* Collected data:
***

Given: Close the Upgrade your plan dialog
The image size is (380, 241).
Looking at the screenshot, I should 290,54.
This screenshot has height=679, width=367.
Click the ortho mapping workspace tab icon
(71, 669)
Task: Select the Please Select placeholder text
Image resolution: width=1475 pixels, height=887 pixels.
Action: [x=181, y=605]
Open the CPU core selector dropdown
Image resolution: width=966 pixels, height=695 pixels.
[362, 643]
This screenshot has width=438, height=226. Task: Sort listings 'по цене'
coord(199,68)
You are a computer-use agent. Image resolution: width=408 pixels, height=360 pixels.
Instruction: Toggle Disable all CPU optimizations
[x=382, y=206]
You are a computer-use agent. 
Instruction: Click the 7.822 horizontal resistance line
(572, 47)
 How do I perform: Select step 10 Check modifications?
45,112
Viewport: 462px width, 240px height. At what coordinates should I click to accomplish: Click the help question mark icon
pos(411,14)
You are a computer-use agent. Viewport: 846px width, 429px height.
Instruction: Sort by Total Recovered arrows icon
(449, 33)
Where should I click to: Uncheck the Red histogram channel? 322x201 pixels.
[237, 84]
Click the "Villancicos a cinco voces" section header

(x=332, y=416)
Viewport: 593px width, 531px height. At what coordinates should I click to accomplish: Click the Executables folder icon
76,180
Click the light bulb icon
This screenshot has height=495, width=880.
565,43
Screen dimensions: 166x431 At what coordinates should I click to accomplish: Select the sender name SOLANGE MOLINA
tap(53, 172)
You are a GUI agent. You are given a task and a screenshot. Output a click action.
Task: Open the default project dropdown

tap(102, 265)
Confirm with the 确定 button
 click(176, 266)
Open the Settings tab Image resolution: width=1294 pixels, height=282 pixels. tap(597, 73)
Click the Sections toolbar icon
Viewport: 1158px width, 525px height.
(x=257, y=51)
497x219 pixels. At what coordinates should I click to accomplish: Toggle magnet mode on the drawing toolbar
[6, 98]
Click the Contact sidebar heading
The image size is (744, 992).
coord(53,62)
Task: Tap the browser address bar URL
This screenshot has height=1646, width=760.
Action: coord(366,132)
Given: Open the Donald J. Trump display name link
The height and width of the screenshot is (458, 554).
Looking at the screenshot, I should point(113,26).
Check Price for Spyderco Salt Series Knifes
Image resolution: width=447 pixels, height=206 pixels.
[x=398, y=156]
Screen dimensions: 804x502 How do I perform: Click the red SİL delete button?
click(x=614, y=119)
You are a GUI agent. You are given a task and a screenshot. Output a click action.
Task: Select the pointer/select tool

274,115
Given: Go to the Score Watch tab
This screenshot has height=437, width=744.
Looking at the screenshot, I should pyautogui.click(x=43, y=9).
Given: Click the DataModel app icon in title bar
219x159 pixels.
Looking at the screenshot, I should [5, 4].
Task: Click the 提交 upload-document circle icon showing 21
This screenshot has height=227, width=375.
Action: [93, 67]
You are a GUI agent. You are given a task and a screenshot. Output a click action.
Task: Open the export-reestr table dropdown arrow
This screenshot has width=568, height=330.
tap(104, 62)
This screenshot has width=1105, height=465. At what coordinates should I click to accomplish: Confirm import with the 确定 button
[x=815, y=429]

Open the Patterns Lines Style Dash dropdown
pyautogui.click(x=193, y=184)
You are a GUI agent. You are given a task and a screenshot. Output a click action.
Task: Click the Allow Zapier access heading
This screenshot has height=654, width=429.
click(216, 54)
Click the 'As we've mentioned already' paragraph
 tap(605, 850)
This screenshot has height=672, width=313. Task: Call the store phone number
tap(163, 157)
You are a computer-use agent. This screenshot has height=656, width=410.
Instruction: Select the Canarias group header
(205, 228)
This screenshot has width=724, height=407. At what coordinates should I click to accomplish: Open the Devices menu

***

* Your goal: Which lines above hold the string "computer"? Show each of them.

* Exercise solution:
You are a computer-use agent. Image resolution: width=408 pixels, height=360 pixels.
You are a computer-use agent. 
You are a computer-use agent. Viewport: 846px width, 429px height.
You are a computer-use agent. This screenshot has height=656, width=410.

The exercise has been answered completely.